(Extracted data entries)
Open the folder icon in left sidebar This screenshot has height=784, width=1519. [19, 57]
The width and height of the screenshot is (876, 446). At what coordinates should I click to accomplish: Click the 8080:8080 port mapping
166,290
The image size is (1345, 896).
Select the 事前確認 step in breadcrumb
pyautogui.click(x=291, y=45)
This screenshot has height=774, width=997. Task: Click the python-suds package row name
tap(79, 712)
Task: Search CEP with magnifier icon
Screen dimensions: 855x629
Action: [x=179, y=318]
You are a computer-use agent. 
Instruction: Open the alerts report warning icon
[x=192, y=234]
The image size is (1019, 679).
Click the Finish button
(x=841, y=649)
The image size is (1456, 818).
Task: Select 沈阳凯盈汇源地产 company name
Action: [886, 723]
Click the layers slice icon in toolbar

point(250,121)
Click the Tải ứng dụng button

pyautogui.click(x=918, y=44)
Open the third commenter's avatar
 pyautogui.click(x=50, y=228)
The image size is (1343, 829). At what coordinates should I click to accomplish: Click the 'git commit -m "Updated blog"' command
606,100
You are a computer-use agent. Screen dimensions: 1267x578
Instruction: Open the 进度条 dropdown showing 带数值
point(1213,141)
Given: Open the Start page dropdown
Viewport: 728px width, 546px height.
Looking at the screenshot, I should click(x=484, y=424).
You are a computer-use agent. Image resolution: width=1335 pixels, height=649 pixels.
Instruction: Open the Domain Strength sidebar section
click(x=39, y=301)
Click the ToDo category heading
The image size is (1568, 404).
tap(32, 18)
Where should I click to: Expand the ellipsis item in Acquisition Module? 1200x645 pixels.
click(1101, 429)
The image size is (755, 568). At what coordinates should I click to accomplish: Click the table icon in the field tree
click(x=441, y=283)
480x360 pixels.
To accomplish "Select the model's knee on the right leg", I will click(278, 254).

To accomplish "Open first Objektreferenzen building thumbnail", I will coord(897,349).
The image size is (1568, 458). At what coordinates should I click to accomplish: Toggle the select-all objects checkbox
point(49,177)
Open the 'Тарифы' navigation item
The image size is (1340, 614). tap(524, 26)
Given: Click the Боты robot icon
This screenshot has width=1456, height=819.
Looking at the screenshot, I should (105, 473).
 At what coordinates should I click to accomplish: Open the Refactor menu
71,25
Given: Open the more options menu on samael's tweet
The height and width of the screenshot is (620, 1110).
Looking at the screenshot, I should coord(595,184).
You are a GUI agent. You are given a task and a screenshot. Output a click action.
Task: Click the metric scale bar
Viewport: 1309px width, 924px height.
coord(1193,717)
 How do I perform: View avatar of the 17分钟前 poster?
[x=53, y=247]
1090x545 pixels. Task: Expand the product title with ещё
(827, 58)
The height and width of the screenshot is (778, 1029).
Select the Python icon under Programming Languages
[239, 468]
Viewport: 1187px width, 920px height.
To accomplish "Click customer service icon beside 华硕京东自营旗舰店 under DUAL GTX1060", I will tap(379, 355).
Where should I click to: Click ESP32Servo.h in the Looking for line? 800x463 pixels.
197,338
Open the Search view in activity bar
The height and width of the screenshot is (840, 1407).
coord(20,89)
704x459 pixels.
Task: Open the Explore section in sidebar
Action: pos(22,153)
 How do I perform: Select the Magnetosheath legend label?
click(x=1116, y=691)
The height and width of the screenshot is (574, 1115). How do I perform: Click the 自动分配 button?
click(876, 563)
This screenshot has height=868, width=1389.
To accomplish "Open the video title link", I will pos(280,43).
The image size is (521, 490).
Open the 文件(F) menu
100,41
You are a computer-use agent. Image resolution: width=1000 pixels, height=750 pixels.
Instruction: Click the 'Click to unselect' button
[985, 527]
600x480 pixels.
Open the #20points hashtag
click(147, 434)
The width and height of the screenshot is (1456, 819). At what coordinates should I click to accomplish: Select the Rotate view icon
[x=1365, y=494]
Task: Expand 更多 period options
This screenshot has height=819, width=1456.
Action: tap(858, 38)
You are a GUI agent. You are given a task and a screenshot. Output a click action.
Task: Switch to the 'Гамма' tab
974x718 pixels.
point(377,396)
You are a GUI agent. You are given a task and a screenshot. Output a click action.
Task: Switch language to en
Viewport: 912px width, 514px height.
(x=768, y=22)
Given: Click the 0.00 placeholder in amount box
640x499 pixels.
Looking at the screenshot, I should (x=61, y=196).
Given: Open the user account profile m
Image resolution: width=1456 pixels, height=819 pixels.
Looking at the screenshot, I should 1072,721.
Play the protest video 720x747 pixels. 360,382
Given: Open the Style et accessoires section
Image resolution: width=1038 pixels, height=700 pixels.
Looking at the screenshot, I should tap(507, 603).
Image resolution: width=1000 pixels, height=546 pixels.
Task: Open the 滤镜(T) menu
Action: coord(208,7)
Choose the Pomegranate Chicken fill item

> **Problem requirements**:
Arrange every nonblank line of the rows above into a Markdown table with two columns, No and Line. No holds a running count and Line holds the line's text.

> **The result**:
| No | Line |
|---|---|
| 1 | Open the folder icon in left sidebar This screenshot has height=784, width=1519. [19, 57] |
| 2 | The width and height of the screenshot is (876, 446). At what coordinates should I click to accomplish: Click the 8080:8080 port mapping |
| 3 | 166,290 |
| 4 | The image size is (1345, 896). |
| 5 | Select the 事前確認 step in breadcrumb |
| 6 | pyautogui.click(x=291, y=45) |
| 7 | This screenshot has height=774, width=997. Task: Click the python-suds package row name |
| 8 | tap(79, 712) |
| 9 | Task: Search CEP with magnifier icon |
| 10 | Screen dimensions: 855x629 |
| 11 | Action: [x=179, y=318] |
| 12 | You are a computer-use agent.  |
| 13 | Instruction: Open the alerts report warning icon |
| 14 | [x=192, y=234] |
| 15 | The image size is (1019, 679). |
| 16 | Click the Finish button |
| 17 | (x=841, y=649) |
| 18 | The image size is (1456, 818). |
| 19 | Task: Select 沈阳凯盈汇源地产 company name |
| 20 | Action: [886, 723] |
| 21 | Click the layers slice icon in toolbar |
| 22 | point(250,121) |
| 23 | Click the Tải ứng dụng button |
| 24 | pyautogui.click(x=918, y=44) |
| 25 | Open the third commenter's avatar |
| 26 |  pyautogui.click(x=50, y=228) |
| 27 | The image size is (1343, 829). At what coordinates should I click to accomplish: Click the 'git commit -m "Updated blog"' command |
| 28 | 606,100 |
| 29 | You are a computer-use agent. Screen dimensions: 1267x578 |
| 30 | Instruction: Open the 进度条 dropdown showing 带数值 |
| 31 | point(1213,141) |
| 32 | Given: Open the Start page dropdown |
| 33 | Viewport: 728px width, 546px height. |
| 34 | Looking at the screenshot, I should click(x=484, y=424). |
| 35 | You are a computer-use agent. Image resolution: width=1335 pixels, height=649 pixels. |
| 36 | Instruction: Open the Domain Strength sidebar section |
| 37 | click(x=39, y=301) |
| 38 | Click the ToDo category heading |
| 39 | The image size is (1568, 404). |
| 40 | tap(32, 18) |
| 41 | Where should I click to: Expand the ellipsis item in Acquisition Module? 1200x645 pixels. |
| 42 | click(1101, 429) |
| 43 | The image size is (755, 568). At what coordinates should I click to accomplish: Click the table icon in the field tree |
| 44 | click(x=441, y=283) |
| 45 | 480x360 pixels. |
| 46 | To accomplish "Select the model's knee on the right leg", I will click(278, 254). |
| 47 | To accomplish "Open first Objektreferenzen building thumbnail", I will coord(897,349). |
| 48 | The image size is (1568, 458). At what coordinates should I click to accomplish: Toggle the select-all objects checkbox |
| 49 | point(49,177) |
| 50 | Open the 'Тарифы' navigation item |
| 51 | The image size is (1340, 614). tap(524, 26) |
| 52 | Given: Click the Боты robot icon |
| 53 | This screenshot has width=1456, height=819. |
| 54 | Looking at the screenshot, I should (105, 473). |
| 55 |  At what coordinates should I click to accomplish: Open the Refactor menu |
| 56 | 71,25 |
| 57 | Given: Open the more options menu on samael's tweet |
| 58 | The height and width of the screenshot is (620, 1110). |
| 59 | Looking at the screenshot, I should coord(595,184). |
| 60 | You are a GUI agent. You are given a task and a screenshot. Output a click action. |
| 61 | Task: Click the metric scale bar |
| 62 | Viewport: 1309px width, 924px height. |
| 63 | coord(1193,717) |
| 64 |  How do I perform: View avatar of the 17分钟前 poster? |
| 65 | [x=53, y=247] |
| 66 | 1090x545 pixels. Task: Expand the product title with ещё |
| 67 | (827, 58) |
| 68 | The height and width of the screenshot is (778, 1029). |
| 69 | Select the Python icon under Programming Languages |
| 70 | [239, 468] |
| 71 | Viewport: 1187px width, 920px height. |
| 72 | To accomplish "Click customer service icon beside 华硕京东自营旗舰店 under DUAL GTX1060", I will tap(379, 355). |
| 73 | Where should I click to: Click ESP32Servo.h in the Looking for line? 800x463 pixels. |
| 74 | 197,338 |
| 75 | Open the Search view in activity bar |
| 76 | The height and width of the screenshot is (840, 1407). |
| 77 | coord(20,89) |
| 78 | 704x459 pixels. |
| 79 | Task: Open the Explore section in sidebar |
| 80 | Action: pos(22,153) |
| 81 |  How do I perform: Select the Magnetosheath legend label? |
| 82 | click(x=1116, y=691) |
| 83 | The height and width of the screenshot is (574, 1115). How do I perform: Click the 自动分配 button? |
| 84 | click(876, 563) |
| 85 | This screenshot has height=868, width=1389. |
| 86 | To accomplish "Open the video title link", I will pos(280,43). |
| 87 | The image size is (521, 490). |
| 88 | Open the 文件(F) menu |
| 89 | 100,41 |
| 90 | You are a computer-use agent. Image resolution: width=1000 pixels, height=750 pixels. |
| 91 | Instruction: Click the 'Click to unselect' button |
| 92 | [985, 527] |
| 93 | 600x480 pixels. |
| 94 | Open the #20points hashtag |
| 95 | click(147, 434) |
| 96 | The width and height of the screenshot is (1456, 819). At what coordinates should I click to accomplish: Select the Rotate view icon |
| 97 | [x=1365, y=494] |
| 98 | Task: Expand 更多 period options |
| 99 | This screenshot has height=819, width=1456. |
| 100 | Action: tap(858, 38) |
| 101 | You are a GUI agent. You are given a task and a screenshot. Output a click action. |
| 102 | Task: Switch to the 'Гамма' tab |
| 103 | 974x718 pixels. |
| 104 | point(377,396) |
| 105 | You are a GUI agent. You are given a task and a screenshot. Output a click action. |
| 106 | Task: Switch language to en |
| 107 | Viewport: 912px width, 514px height. |
| 108 | (x=768, y=22) |
| 109 | Given: Click the 0.00 placeholder in amount box |
| 110 | 640x499 pixels. |
| 111 | Looking at the screenshot, I should (x=61, y=196). |
| 112 | Given: Open the user account profile m |
| 113 | Image resolution: width=1456 pixels, height=819 pixels. |
| 114 | Looking at the screenshot, I should 1072,721. |
| 115 | Play the protest video 720x747 pixels. 360,382 |
| 116 | Given: Open the Style et accessoires section |
| 117 | Image resolution: width=1038 pixels, height=700 pixels. |
| 118 | Looking at the screenshot, I should tap(507, 603). |
| 119 | Image resolution: width=1000 pixels, height=546 pixels. |
| 120 | Task: Open the 滤镜(T) menu |
| 121 | Action: coord(208,7) |
| 122 | Choose the Pomegranate Chicken fill item |